I circle my thought in chimeras:
Then I steal captivity from the Persians,
I turn arrows to the Turks;
That, having dreamed that I am a sultan,
I frighten the universe with a look;
Then suddenly, he was seduced by the outfit.
I'm going to the tailor on the caftan.

In these images, the poet's contemporaries easily recognized the favorite of the Empress Potemkin, her close associates Alexei Orlov, Panin, Naryshkin. Drawing their vividly satirical portraits, Derzhavin showed great courage - after all, any of the nobles offended by him could do away with the author for this. Only the favorable attitude of Catherine saved Derzhavin.

But even to the empress, he dares to give advice: to follow the law, which is subject to both kings and their subjects:

You alone are only decent,
Princess, create light from darkness;
Dividing Chaos into spheres harmoniously,
Strengthen their integrity with a union;
From disagreement to agreement
And from ferocious passions happiness
You can only create.

This favorite thought of Derzhavin sounded bold, and it was expressed in simple and understandable language.

The poem ends with the traditional praise of the Empress and wishing her all the best:

Heavenly I ask for strength,
Yes, stretching their sapphire wings,
Invisibly you are kept
From all diseases, evils and boredom;
Yes, your deeds in the offspring sounds,
Like stars in the sky, they will shine.

Artistic originality. Classicism forbade combining a high ode and satire belonging to low genres in one work. But Derzhavin does not even just combine them in characterizing different people depicted in the ode, he does something completely unprecedented for that time. Violating the traditions of the laudatory ode genre, Derzhavin widely introduces colloquial vocabulary and even vernacular into it, but most importantly, he does not draw a ceremonial portrait of the empress, but depicts her human appearance. That is why everyday scenes, a still life turn out to be in the ode;

Not imitating your Murzas,
Often you walk
And the food is the simplest
It happens at your table.

The “God-like” Felitsa, like other characters in his ode, is also shown in everyday life (“Not cherishing your peace, / You read, you write under a veil ...”). At the same time, such details do not reduce her image, but make her more real, humane, as if accurately written off from nature. Reading the poem "Felitsa", you are convinced that Derzhavin really managed to introduce into poetry boldly taken from life or created by the imagination individual characters real people shown against the backdrop of a colorfully depicted everyday environment. This makes his poems vivid, memorable and understandable.

Thus, in Felitsa, Derzhavin acted as a bold innovator, combining the style of a laudatory ode with the individualization of characters and satire, introducing elements of low styles into the high genre of the ode. Subsequently, the poet himself defined the genre of "Felitsa" as a mixed ode. Derzhavin argued that, in contrast to the traditional ode for classicism, where statesmen, military leaders were praised, solemn events were sung, in a "mixed ode" "a poet can talk about everything." Destroying the genre canons of classicism, with this poem he opens the way for a new poetry - "poetry of the real ™", which received a brilliant development in Pushkin's work.

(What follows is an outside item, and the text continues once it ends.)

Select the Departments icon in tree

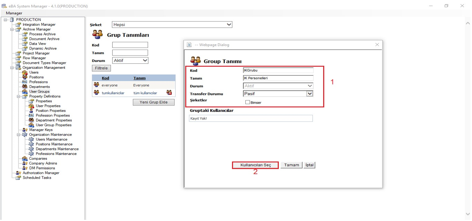[25, 87]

The value of the work. Derzhavin himself subsequently noted that one of his main merits was that he "dared to proclaim Felitsa's virtues in a funny Russian syllable." As rightly pointed out by the researcher of the poet V.F. Khodasevich, Derzhavin was proud "not that he had discovered the virtues of Catherine, but that he was the first to speak in a "funny Russian style." He understood that his ode was the first artistic embodiment of Russian life, that it was the germ of our novel. And, perhaps, - Khodasevich develops his thought, - had "old Derzhavin" lived at least until the first chapter of Onegin, he would have heard echoes of his ode in it.